『怪しい科学の見抜きかた―嘘か本当か気になって仕方ない8つの仮説』(ロバート アーリック)を読みました。先日感想を書いた『トンデモ仮説の世界』と似たコンセプトの本です。
コンセプトは同じだけれど、こちらのほうが仮説の数を絞って、より作法に則って検証しています。ちなみに検証した仮説と著者による検証結果は、
- 同性愛はおおむね生得的なものである:インチキ度0
- インテリジェント・デザイン説は進化論の妥当な代案である:インチキ度3
- 人々は賢く(愚かに)なっている:インチキ度1(2)
- 念力で外部の物体に影響を与えることができる:インチキ度4
- 地球温暖化を(それほど極端に)心配する必要はない:インチキ度1
- 複雑な生命体は宇宙では非常にまれである。:インチキ度2
- 偽薬であなたを治療する(あるいは病気にする)ことができる:インチキ度0
- 高コレステロールは心配するに値しない:インチキ度2
でした。4段階評価で、インチキ度は0だとかなり信頼すべき説であり、インチキ度4だと信頼すべき証拠がないことを意味しています。

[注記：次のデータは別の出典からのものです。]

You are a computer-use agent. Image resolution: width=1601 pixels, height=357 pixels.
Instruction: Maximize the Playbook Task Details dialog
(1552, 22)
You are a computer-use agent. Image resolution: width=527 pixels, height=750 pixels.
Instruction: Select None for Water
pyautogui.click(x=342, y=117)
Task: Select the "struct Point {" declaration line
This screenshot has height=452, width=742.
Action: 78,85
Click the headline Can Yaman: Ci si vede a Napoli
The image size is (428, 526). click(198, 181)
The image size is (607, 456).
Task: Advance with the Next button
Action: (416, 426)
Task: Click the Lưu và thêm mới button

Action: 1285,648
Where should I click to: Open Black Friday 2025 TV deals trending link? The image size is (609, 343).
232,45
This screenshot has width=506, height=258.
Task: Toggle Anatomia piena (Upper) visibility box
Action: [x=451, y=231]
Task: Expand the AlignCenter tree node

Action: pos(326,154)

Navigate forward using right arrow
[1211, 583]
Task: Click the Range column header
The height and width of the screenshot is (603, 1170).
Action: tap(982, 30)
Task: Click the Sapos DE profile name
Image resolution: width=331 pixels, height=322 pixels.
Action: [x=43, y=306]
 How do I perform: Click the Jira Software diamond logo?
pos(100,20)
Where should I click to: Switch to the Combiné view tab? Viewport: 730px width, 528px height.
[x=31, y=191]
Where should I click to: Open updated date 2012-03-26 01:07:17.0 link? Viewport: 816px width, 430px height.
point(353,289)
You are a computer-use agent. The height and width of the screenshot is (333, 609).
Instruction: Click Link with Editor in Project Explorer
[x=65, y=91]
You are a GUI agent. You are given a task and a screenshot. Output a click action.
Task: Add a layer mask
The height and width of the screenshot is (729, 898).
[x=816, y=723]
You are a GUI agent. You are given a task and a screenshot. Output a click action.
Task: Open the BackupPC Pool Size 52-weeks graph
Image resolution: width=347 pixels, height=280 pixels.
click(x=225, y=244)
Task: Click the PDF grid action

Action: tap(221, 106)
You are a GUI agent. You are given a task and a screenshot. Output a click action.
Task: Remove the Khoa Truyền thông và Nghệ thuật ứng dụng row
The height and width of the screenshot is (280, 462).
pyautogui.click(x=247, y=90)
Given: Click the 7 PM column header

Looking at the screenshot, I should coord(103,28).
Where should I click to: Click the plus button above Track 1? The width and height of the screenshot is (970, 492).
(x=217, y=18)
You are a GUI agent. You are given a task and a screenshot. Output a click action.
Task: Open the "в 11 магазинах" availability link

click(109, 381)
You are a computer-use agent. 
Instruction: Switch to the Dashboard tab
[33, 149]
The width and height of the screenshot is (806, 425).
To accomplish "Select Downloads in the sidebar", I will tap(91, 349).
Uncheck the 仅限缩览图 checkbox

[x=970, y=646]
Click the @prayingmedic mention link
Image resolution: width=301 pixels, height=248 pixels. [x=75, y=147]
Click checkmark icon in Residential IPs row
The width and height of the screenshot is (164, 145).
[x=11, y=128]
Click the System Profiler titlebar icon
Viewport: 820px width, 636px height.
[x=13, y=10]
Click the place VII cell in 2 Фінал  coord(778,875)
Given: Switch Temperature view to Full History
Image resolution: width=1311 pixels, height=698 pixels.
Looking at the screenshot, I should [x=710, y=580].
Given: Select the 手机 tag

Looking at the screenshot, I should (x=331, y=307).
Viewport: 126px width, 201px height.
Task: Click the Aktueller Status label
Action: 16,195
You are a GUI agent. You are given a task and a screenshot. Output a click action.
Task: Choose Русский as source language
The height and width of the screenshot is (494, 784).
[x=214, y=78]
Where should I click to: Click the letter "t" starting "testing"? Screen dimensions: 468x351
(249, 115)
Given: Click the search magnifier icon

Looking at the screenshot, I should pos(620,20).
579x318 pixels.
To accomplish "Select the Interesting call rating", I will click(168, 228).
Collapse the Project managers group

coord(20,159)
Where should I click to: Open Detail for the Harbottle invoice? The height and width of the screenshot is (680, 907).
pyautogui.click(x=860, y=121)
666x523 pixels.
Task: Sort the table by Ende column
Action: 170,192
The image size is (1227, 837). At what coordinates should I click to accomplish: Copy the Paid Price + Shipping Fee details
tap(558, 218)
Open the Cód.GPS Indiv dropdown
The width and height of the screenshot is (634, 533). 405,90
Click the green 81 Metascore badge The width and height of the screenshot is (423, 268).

この本は公平そうな立場で、できるだけ中立的かつ論理的に、それぞれの説を詳しく検証しています。上記のインチキ度はその結果として著者がランク付けたものですので、それを鵜呑みにする必要はありませんが、あくまで参考として。
それにしても、科学の世界でもカール・ポパーのいう「反証可能性」を無視して主張する人たちがいるものだ、と一部の説で思いました。僕がかつて足を突っ込んでいた分野では「これは芸術か科学か」という微妙な論文や著作を多く目にしました。本書を読んで、科学も人間の営みなのだな、というなんだか良くわからない納得の仕方をしてしまいました。